Extracted records:
▬▬▬

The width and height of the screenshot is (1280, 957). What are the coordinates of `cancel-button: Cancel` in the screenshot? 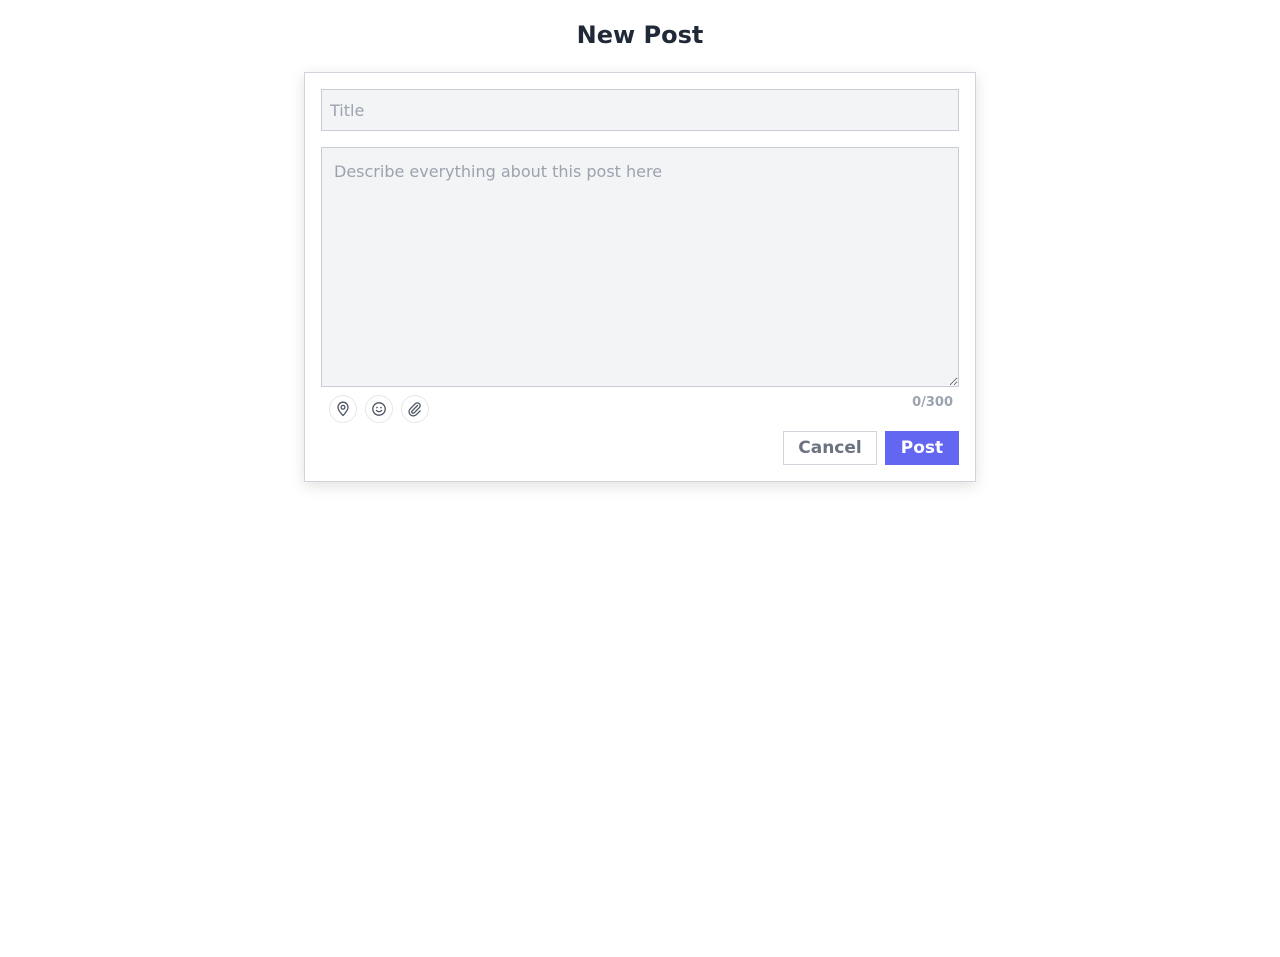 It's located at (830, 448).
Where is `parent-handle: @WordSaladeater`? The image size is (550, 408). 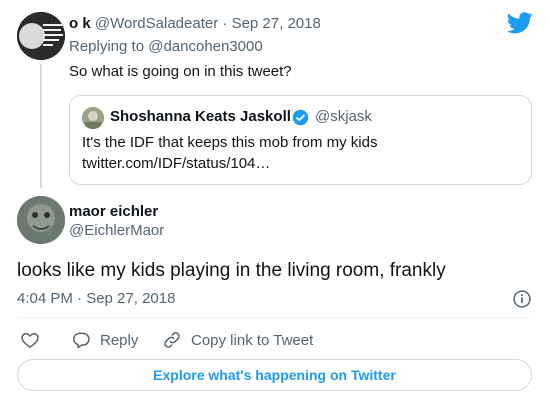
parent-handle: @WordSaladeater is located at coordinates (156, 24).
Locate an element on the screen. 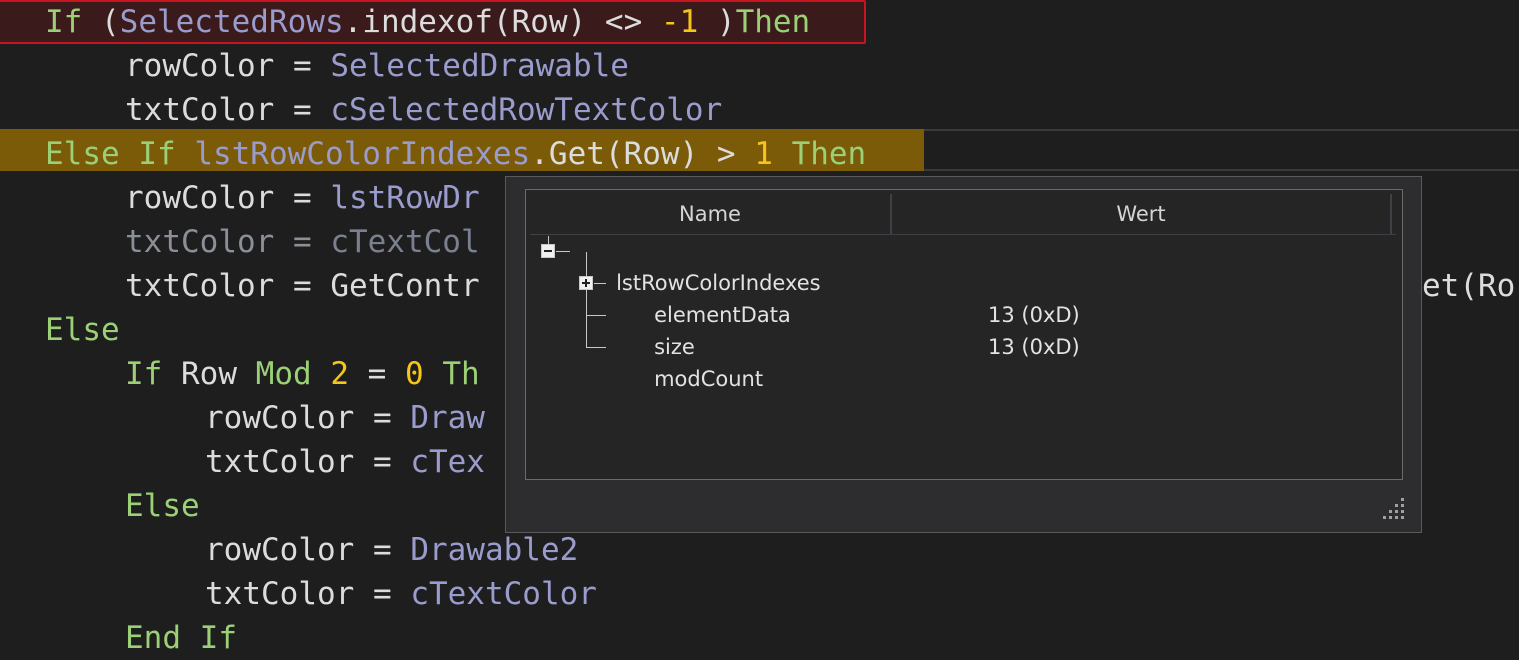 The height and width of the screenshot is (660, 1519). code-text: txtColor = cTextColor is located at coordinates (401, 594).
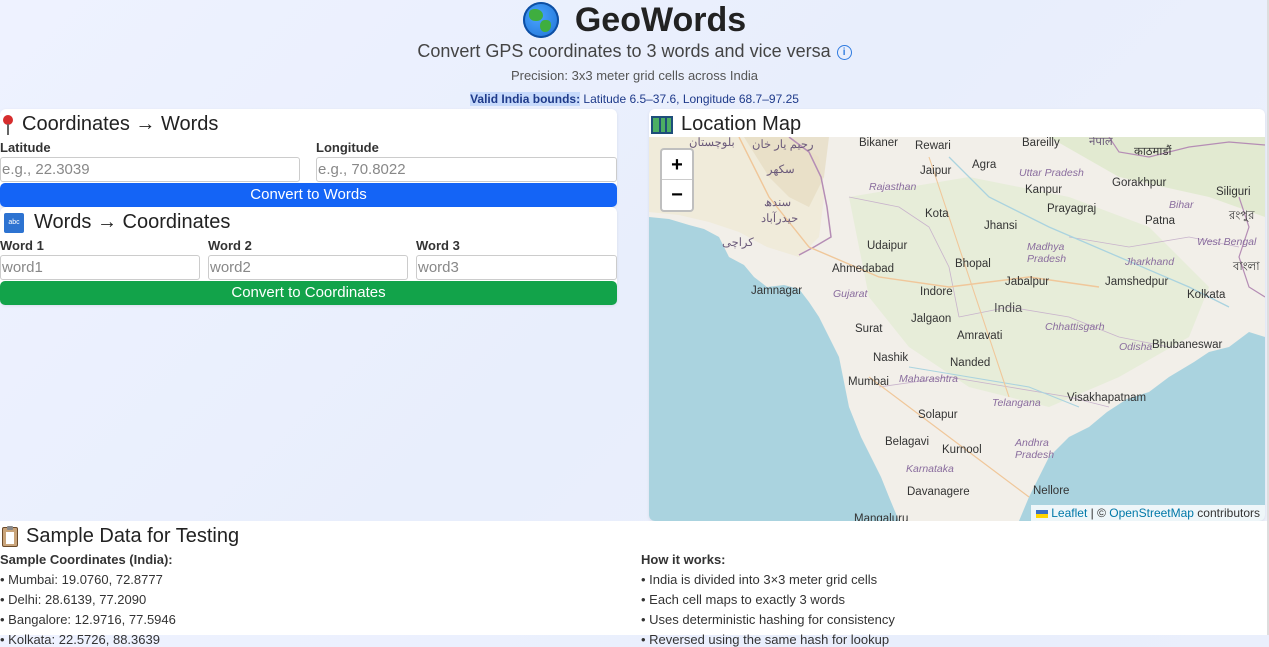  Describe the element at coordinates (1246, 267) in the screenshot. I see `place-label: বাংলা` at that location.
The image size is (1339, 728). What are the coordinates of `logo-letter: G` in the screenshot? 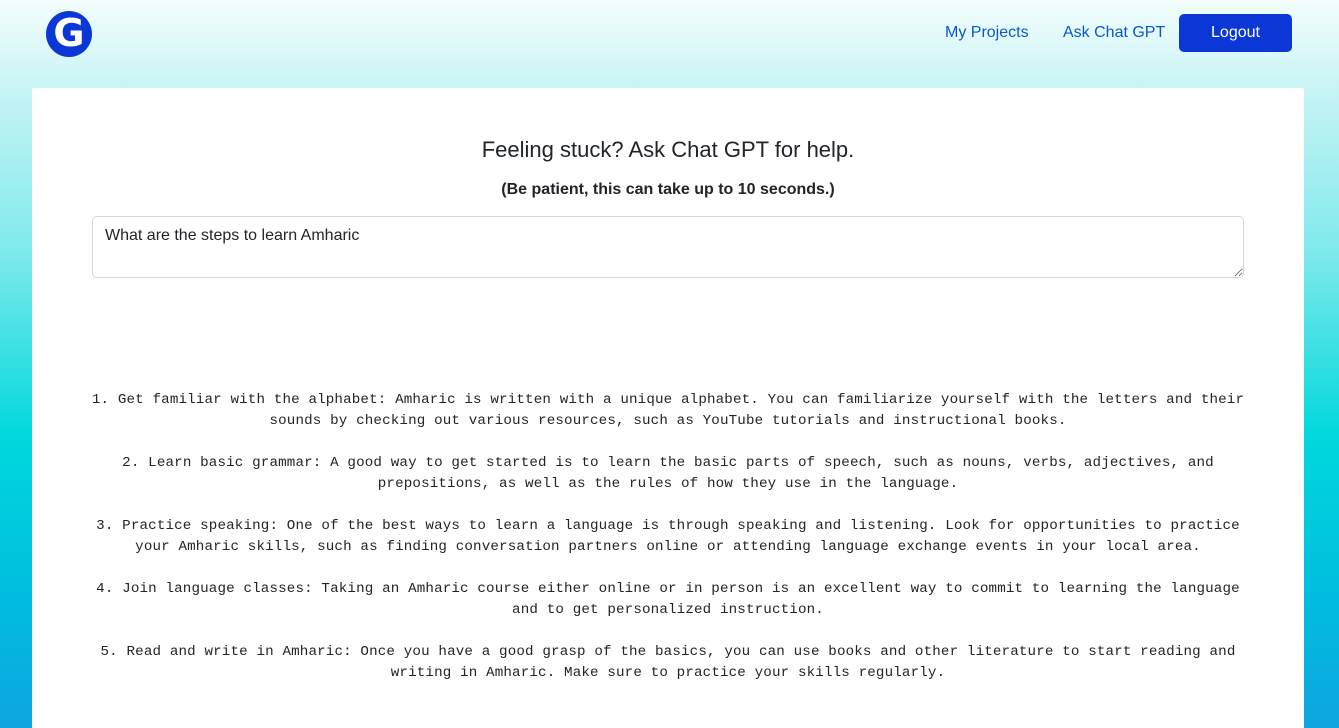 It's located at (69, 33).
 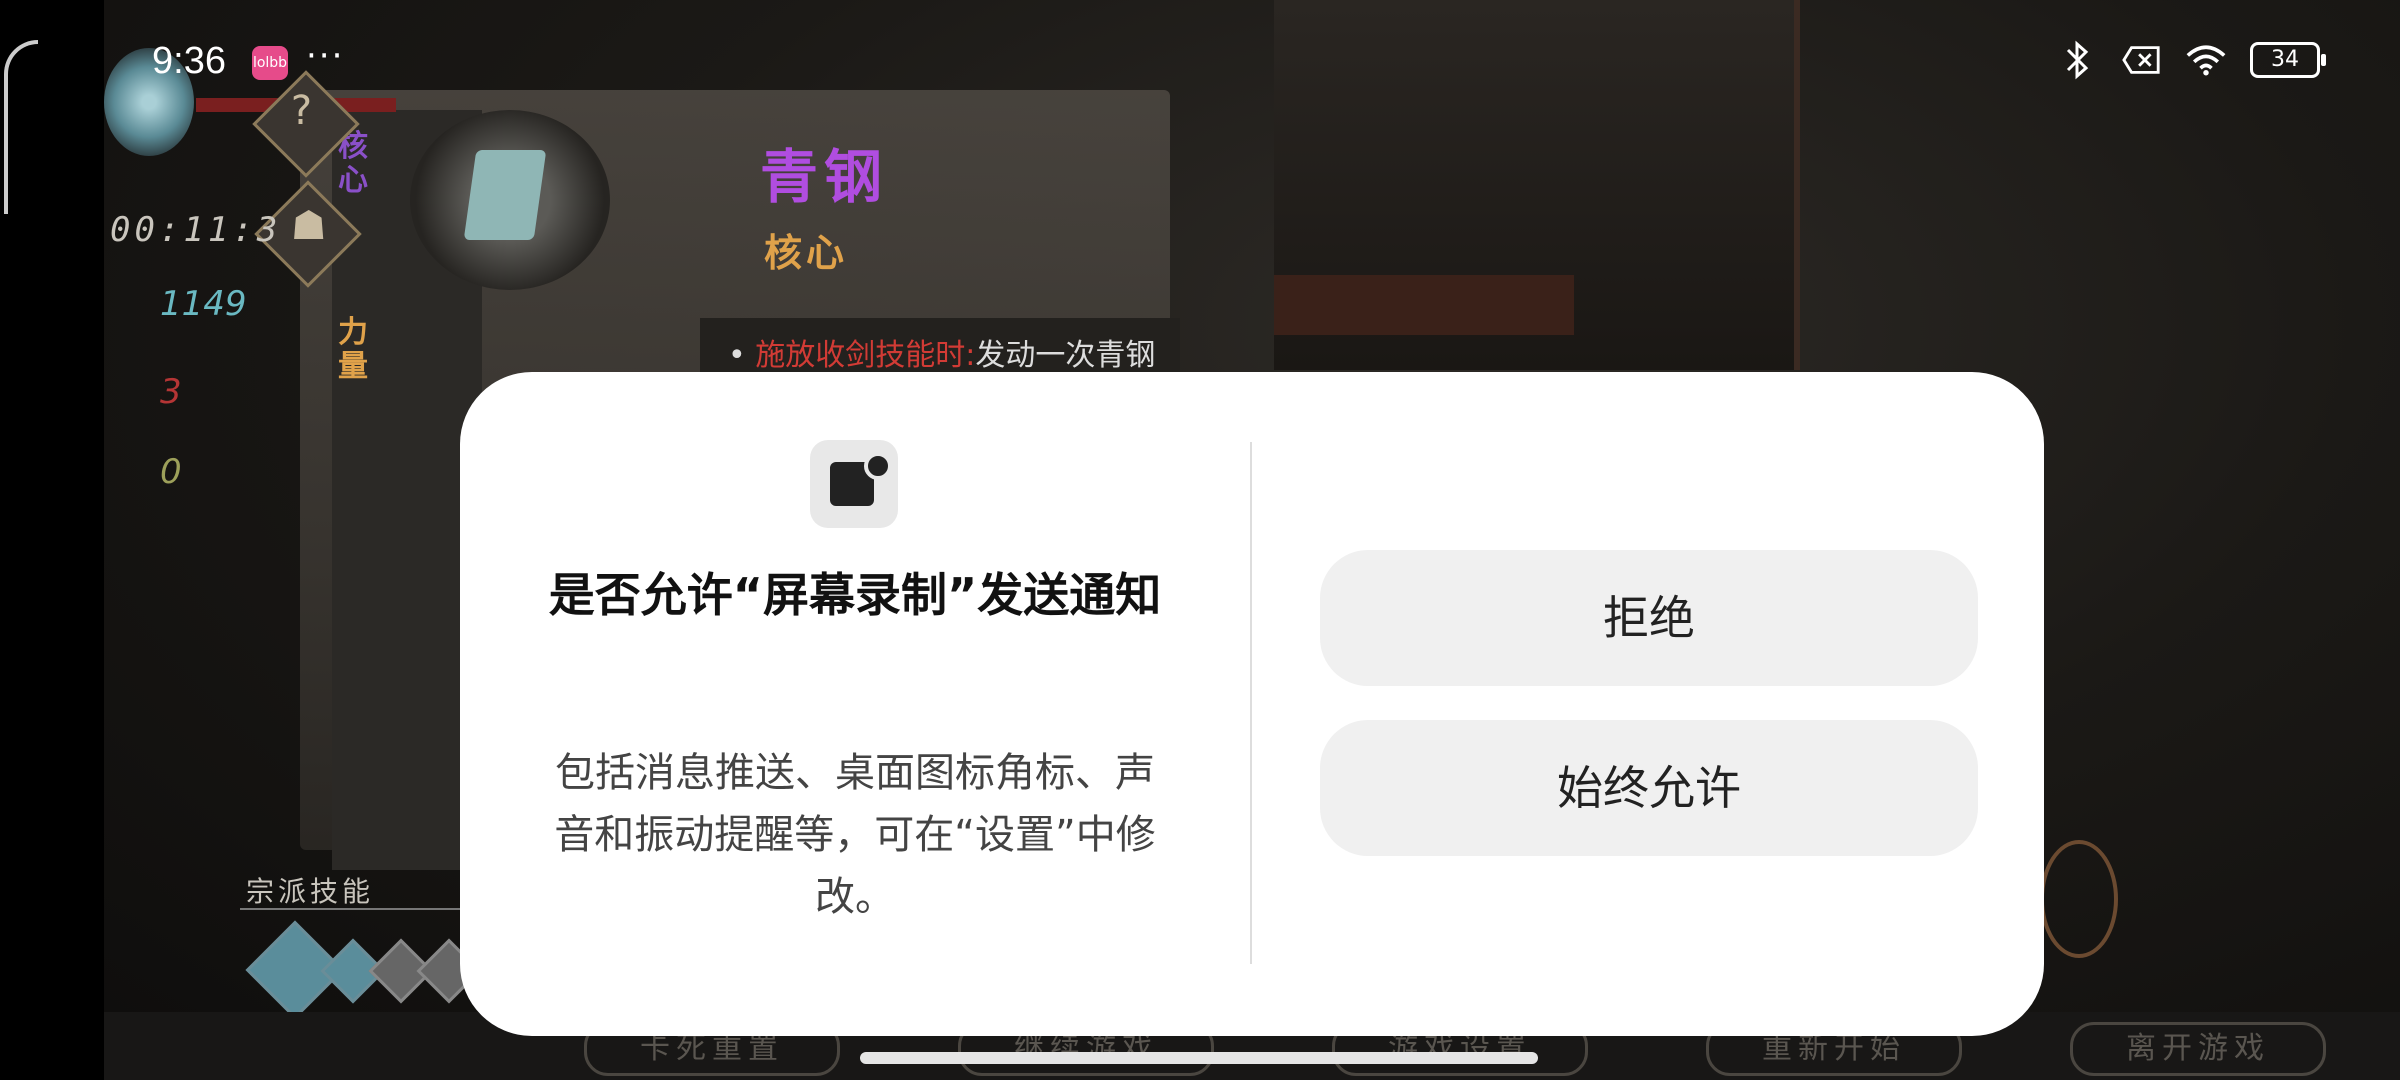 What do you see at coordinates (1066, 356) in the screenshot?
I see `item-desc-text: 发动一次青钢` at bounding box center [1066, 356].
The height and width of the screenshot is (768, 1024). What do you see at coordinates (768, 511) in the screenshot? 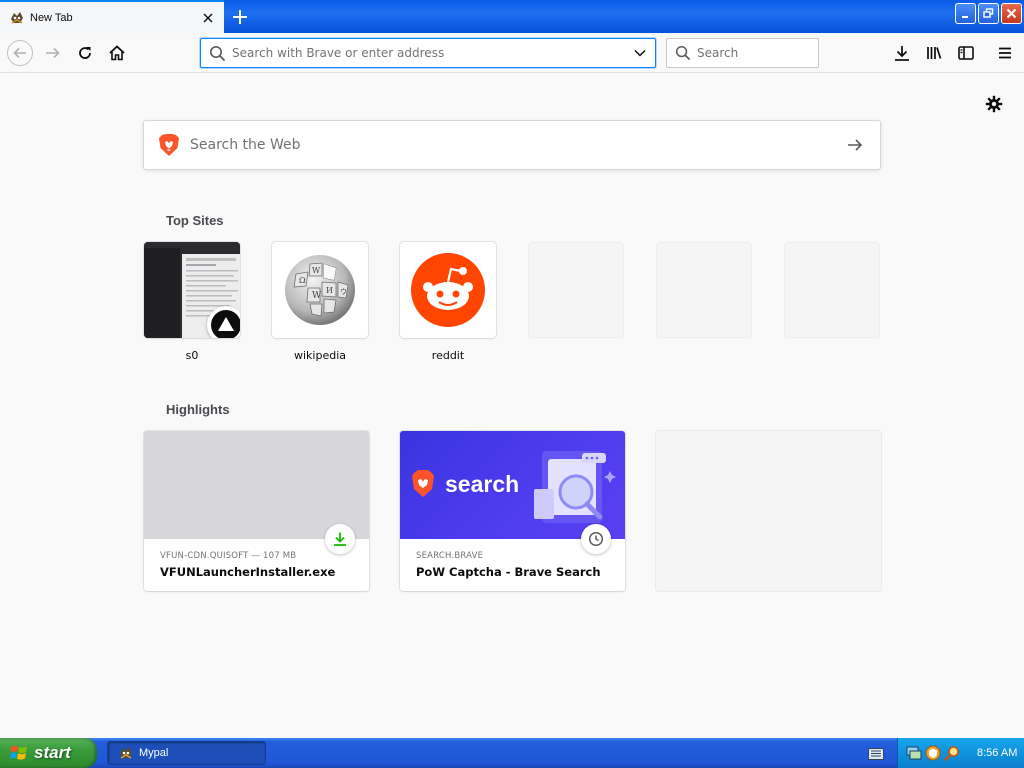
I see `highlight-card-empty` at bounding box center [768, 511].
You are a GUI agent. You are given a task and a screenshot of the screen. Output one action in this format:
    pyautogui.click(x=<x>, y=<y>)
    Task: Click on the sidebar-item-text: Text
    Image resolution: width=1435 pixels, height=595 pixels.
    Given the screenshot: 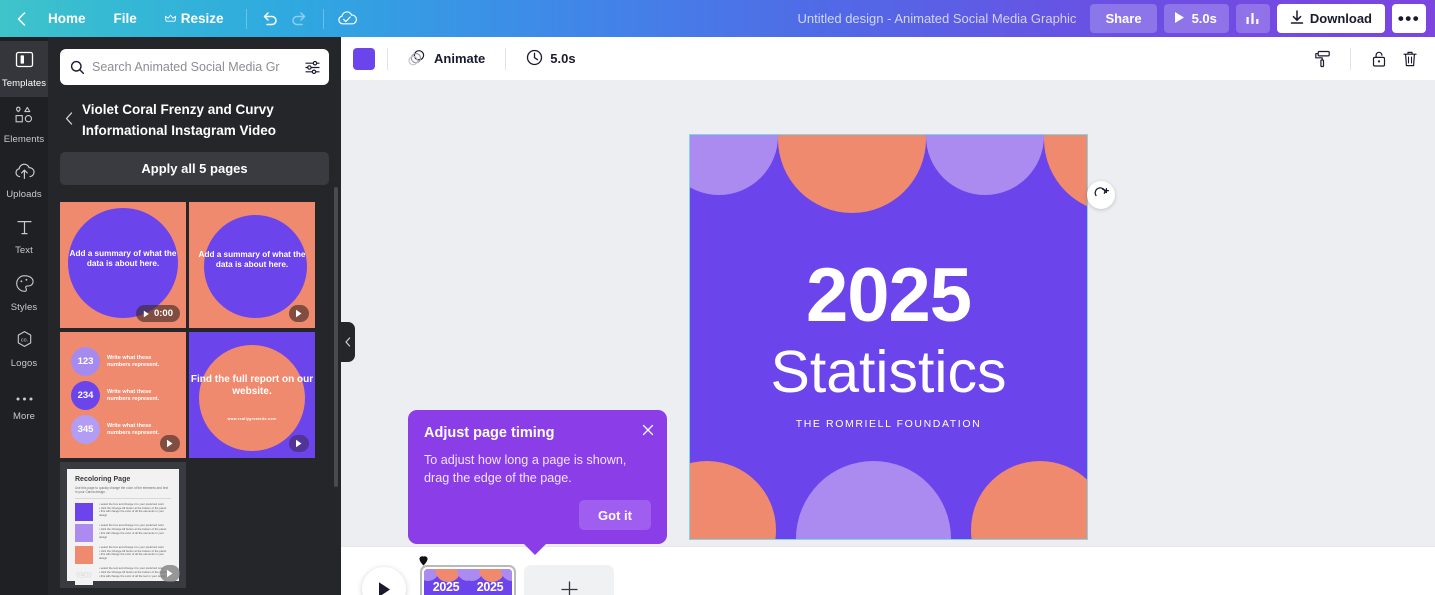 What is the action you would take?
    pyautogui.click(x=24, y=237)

▬▬▬

Quote the items verbatim from the line containing "is (550, 408)." through the line containing "parent-handle: @WordSaladeater is", including both of those lines. Omit the pictures from your answer.

Where is `parent-handle: @WordSaladeater`? The image size is (550, 408). 
parent-handle: @WordSaladeater is located at coordinates (156, 24).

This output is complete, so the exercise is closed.